Every line holding the string "blue" should be copied from the listing.

Excerpted records: Begin

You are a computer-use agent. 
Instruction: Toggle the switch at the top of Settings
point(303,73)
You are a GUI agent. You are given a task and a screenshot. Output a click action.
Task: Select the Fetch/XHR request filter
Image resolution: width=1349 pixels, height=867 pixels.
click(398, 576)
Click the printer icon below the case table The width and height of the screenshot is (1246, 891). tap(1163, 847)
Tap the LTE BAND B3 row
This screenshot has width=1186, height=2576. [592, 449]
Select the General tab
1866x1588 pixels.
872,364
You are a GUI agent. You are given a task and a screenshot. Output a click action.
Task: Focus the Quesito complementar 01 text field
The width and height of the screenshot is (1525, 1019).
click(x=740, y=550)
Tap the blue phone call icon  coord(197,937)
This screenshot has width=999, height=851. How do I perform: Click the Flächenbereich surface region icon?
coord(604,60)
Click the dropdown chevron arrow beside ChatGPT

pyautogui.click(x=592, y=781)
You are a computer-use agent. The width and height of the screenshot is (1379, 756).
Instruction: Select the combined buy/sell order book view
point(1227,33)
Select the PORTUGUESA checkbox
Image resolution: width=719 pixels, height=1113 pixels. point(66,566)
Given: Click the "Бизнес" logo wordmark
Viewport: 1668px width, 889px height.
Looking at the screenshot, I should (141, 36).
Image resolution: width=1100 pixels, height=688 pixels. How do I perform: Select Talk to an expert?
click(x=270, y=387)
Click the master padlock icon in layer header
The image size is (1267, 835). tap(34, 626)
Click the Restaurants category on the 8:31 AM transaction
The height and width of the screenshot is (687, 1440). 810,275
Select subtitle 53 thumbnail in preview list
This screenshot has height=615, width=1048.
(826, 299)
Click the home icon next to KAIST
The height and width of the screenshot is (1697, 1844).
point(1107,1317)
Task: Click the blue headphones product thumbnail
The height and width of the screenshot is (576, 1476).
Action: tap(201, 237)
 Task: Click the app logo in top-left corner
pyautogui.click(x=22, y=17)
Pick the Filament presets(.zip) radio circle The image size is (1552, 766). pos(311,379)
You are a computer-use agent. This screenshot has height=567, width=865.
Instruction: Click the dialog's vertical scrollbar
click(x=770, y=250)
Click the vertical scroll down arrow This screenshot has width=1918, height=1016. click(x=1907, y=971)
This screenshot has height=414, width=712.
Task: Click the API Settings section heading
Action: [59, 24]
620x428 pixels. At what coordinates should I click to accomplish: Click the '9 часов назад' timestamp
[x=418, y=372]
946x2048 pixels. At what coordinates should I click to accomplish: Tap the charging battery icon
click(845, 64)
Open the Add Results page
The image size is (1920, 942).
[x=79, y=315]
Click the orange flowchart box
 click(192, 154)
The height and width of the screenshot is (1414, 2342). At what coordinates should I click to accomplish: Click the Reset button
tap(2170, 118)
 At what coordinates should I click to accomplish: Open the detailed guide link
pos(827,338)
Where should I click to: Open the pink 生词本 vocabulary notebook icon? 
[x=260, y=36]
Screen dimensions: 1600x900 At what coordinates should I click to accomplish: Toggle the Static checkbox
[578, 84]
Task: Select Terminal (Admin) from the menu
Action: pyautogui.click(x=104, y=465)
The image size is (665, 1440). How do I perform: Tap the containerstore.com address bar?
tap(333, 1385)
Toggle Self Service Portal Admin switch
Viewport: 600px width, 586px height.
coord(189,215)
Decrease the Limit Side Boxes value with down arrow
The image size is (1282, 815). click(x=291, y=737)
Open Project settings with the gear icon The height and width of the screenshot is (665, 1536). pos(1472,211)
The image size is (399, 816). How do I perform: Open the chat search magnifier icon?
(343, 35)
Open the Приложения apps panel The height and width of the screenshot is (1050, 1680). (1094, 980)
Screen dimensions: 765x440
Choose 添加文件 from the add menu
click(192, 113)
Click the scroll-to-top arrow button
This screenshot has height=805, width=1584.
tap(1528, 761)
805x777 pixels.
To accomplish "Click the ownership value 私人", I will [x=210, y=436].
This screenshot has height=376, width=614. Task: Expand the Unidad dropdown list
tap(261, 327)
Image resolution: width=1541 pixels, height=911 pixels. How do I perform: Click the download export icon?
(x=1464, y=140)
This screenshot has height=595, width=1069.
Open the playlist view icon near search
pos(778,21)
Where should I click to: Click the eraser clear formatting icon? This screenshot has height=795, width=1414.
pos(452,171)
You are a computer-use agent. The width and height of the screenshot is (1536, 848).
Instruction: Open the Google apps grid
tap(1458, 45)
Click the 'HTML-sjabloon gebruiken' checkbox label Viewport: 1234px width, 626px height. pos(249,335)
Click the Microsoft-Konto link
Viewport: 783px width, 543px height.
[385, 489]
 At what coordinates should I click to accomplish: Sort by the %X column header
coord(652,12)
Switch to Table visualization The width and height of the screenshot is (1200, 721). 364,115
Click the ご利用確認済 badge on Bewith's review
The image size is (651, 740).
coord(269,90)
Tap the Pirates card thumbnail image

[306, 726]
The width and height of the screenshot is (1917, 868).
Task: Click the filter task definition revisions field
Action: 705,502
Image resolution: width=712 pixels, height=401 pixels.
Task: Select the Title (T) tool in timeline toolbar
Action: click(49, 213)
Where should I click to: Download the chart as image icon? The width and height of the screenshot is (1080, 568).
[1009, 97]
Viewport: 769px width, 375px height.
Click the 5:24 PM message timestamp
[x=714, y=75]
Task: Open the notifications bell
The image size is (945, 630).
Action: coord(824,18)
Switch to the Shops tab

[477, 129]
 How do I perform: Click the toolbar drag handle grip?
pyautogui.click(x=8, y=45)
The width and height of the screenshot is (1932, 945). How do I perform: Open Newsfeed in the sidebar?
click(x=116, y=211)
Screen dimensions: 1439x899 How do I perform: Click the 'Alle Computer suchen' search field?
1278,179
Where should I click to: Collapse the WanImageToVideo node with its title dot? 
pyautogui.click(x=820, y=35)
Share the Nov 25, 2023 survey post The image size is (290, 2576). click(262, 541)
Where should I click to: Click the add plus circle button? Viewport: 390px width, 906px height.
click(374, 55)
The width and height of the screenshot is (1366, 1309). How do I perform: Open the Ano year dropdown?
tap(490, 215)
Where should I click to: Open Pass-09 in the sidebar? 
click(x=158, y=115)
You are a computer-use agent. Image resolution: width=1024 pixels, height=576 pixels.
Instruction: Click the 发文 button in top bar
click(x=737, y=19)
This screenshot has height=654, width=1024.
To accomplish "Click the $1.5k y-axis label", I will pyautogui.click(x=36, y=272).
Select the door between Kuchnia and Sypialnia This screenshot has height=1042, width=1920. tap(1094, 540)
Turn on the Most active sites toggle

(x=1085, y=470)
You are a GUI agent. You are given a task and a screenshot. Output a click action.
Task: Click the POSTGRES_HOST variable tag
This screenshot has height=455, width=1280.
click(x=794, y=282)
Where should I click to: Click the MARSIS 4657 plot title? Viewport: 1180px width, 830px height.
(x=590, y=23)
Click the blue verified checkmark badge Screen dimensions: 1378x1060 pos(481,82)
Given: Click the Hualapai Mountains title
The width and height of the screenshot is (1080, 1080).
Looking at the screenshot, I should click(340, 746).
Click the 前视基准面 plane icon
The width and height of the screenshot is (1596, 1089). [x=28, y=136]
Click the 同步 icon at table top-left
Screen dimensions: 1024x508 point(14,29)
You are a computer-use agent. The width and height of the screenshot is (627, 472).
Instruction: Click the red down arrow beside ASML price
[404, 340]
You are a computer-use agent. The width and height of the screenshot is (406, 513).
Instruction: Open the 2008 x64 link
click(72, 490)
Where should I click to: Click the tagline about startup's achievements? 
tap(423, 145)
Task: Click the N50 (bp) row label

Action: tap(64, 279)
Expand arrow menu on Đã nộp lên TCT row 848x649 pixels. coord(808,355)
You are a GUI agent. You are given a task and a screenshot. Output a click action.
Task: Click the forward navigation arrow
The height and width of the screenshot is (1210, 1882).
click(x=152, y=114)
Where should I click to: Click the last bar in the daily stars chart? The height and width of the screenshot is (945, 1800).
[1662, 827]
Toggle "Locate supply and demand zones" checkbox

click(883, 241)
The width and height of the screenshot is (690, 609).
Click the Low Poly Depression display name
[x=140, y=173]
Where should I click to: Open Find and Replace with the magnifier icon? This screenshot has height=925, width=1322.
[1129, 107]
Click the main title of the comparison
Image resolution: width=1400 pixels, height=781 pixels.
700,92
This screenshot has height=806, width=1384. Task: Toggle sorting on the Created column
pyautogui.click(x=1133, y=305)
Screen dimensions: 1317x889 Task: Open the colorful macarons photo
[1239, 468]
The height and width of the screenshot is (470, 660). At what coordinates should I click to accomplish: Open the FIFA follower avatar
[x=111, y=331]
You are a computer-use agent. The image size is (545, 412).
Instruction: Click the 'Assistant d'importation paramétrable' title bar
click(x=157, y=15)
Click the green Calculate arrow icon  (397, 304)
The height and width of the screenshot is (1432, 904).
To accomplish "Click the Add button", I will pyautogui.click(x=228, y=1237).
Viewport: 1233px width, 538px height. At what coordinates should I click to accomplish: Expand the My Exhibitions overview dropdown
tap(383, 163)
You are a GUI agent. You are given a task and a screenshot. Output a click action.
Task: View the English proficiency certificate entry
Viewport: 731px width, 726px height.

Excerpted records: End

Problem solution →
Tap the blue phone call icon  coord(197,937)
Task: Click the blue headphones product thumbnail
Click the blue verified checkmark badge Screen dimensions: 1378x1060 pos(481,82)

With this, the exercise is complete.